◆ **Requirement**: Pick out all lines of the entries that include the word "radio" and copy them.
++++ Extracted data
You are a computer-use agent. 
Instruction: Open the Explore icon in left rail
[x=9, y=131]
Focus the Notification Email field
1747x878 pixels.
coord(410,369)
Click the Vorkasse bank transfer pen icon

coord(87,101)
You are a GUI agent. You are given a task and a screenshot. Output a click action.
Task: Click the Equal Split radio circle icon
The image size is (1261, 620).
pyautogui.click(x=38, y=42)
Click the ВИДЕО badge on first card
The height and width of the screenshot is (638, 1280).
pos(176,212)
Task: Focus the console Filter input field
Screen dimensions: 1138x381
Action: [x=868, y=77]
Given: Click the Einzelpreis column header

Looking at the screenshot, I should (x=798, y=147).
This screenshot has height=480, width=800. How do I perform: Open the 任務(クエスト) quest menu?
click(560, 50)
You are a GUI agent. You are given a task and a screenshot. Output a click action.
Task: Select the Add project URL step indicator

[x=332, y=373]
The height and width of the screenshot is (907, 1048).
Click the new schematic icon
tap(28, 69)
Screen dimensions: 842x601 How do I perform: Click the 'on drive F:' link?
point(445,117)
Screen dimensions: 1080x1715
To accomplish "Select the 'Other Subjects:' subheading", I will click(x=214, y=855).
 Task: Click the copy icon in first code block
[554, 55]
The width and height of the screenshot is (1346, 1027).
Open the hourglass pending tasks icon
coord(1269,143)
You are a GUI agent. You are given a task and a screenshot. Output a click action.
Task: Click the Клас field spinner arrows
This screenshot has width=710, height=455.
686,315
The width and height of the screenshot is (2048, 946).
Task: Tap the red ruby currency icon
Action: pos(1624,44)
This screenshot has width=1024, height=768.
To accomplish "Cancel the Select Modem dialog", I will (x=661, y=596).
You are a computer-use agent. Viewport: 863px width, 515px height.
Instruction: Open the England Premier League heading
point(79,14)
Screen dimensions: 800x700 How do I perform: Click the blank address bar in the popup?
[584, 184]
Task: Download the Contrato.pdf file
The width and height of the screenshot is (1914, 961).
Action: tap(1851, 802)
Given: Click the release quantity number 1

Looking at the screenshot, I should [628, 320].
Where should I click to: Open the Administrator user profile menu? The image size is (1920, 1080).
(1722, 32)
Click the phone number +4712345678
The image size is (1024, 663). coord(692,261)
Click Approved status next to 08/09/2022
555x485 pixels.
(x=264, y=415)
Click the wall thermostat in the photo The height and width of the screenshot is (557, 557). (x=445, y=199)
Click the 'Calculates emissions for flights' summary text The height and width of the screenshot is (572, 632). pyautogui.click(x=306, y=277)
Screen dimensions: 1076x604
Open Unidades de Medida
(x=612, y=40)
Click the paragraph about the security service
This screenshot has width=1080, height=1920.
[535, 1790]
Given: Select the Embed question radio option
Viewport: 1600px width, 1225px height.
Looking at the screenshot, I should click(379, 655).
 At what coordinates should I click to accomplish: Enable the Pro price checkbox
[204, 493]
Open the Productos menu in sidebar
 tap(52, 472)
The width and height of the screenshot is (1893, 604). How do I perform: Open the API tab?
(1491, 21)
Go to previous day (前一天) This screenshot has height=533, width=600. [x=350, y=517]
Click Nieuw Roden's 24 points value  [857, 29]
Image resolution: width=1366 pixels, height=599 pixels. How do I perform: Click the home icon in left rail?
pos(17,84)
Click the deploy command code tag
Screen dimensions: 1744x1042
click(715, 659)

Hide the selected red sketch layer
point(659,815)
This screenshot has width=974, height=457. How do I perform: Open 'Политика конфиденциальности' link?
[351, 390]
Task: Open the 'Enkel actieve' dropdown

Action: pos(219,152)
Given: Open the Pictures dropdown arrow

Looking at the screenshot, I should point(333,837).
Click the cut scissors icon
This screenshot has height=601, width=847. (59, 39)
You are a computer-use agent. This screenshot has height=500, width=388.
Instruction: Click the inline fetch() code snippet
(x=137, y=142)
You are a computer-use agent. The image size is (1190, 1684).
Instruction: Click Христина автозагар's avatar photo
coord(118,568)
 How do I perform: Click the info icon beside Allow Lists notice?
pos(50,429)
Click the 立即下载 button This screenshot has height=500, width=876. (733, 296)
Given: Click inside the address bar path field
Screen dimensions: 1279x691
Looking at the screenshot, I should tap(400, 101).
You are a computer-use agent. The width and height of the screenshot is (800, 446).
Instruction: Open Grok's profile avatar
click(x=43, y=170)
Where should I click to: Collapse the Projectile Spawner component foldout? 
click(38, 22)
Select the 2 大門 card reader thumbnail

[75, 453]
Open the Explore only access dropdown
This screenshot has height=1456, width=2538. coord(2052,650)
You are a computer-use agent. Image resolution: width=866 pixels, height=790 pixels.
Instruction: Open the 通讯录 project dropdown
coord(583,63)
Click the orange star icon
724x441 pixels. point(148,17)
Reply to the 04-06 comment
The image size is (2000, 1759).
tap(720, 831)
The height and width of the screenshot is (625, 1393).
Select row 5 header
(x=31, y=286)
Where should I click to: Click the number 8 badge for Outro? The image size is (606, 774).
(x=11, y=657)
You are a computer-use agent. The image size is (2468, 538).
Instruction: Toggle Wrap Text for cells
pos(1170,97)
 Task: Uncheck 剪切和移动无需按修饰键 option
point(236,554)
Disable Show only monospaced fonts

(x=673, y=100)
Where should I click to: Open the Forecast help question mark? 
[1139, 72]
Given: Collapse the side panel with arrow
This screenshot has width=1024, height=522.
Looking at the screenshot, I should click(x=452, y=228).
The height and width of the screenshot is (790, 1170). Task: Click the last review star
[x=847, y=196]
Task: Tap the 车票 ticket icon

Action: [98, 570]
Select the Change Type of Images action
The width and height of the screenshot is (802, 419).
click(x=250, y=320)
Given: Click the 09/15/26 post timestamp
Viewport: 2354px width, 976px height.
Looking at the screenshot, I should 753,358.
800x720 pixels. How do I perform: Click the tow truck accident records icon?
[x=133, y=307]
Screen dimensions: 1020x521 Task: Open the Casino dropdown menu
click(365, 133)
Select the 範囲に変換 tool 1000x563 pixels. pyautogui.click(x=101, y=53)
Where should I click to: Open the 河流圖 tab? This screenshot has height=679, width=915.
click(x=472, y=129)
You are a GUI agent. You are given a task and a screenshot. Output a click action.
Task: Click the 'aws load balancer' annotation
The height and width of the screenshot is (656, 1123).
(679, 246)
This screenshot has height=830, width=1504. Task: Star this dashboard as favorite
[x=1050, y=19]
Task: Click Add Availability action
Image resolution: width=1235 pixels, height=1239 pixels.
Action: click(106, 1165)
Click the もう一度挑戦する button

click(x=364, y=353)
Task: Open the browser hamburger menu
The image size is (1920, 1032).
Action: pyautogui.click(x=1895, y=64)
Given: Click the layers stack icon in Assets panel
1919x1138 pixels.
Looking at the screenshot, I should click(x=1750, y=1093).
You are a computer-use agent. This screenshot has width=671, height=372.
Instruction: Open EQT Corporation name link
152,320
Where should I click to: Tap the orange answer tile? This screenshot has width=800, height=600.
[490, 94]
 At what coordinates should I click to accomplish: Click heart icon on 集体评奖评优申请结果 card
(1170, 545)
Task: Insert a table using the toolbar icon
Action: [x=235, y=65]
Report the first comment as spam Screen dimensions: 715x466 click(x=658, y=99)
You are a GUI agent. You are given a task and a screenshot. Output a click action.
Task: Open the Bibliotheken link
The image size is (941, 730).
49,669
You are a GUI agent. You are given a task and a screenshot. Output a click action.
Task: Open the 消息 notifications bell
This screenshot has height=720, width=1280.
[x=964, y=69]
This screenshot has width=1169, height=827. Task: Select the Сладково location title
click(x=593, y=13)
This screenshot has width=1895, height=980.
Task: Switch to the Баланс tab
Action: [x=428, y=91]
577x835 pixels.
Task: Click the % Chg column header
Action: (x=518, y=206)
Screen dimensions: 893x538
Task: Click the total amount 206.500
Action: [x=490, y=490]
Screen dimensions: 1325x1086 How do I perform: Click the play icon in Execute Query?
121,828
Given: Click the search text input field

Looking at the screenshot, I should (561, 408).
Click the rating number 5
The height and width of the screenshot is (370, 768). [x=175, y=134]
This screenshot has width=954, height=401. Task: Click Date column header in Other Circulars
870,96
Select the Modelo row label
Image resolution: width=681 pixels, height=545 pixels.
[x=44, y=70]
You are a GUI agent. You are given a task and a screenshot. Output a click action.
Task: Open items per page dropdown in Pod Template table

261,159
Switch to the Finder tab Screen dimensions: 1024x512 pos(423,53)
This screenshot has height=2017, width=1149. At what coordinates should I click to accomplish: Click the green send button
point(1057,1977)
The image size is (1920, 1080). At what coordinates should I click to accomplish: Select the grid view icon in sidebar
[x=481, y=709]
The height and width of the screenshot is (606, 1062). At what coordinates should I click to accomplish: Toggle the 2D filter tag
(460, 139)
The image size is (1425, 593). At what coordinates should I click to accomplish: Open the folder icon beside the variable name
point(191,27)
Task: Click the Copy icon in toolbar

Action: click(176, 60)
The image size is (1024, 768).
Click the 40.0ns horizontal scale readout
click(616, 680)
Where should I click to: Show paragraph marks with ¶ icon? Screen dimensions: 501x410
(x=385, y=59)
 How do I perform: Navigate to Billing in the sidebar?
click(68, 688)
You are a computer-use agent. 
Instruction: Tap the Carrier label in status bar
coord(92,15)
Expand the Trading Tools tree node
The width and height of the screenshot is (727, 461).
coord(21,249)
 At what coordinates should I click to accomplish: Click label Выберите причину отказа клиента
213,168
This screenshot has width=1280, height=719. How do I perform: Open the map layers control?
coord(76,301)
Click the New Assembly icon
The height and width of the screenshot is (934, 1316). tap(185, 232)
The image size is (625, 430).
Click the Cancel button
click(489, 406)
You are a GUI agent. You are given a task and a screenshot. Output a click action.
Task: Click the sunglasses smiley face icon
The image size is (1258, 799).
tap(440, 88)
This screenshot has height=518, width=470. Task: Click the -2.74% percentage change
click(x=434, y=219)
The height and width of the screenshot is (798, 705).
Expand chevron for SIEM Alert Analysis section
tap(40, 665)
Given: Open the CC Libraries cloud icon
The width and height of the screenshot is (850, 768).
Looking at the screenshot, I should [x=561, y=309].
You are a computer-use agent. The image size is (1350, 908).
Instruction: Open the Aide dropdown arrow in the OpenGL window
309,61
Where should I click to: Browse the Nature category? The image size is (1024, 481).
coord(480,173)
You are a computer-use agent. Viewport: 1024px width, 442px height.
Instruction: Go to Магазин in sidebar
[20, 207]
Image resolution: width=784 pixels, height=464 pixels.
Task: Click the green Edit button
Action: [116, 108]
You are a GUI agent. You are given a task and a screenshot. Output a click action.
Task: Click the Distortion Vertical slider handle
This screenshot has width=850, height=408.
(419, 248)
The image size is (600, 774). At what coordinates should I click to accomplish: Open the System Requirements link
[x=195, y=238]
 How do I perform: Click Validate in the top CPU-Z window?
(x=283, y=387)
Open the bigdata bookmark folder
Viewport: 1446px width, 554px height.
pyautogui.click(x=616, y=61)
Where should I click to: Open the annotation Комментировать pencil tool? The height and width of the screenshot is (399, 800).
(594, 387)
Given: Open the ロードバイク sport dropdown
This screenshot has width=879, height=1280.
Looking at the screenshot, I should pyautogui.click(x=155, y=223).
++++++++
◆ **Written response**:
Task: Click the Equal Split radio circle icon
Given: Select the Embed question radio option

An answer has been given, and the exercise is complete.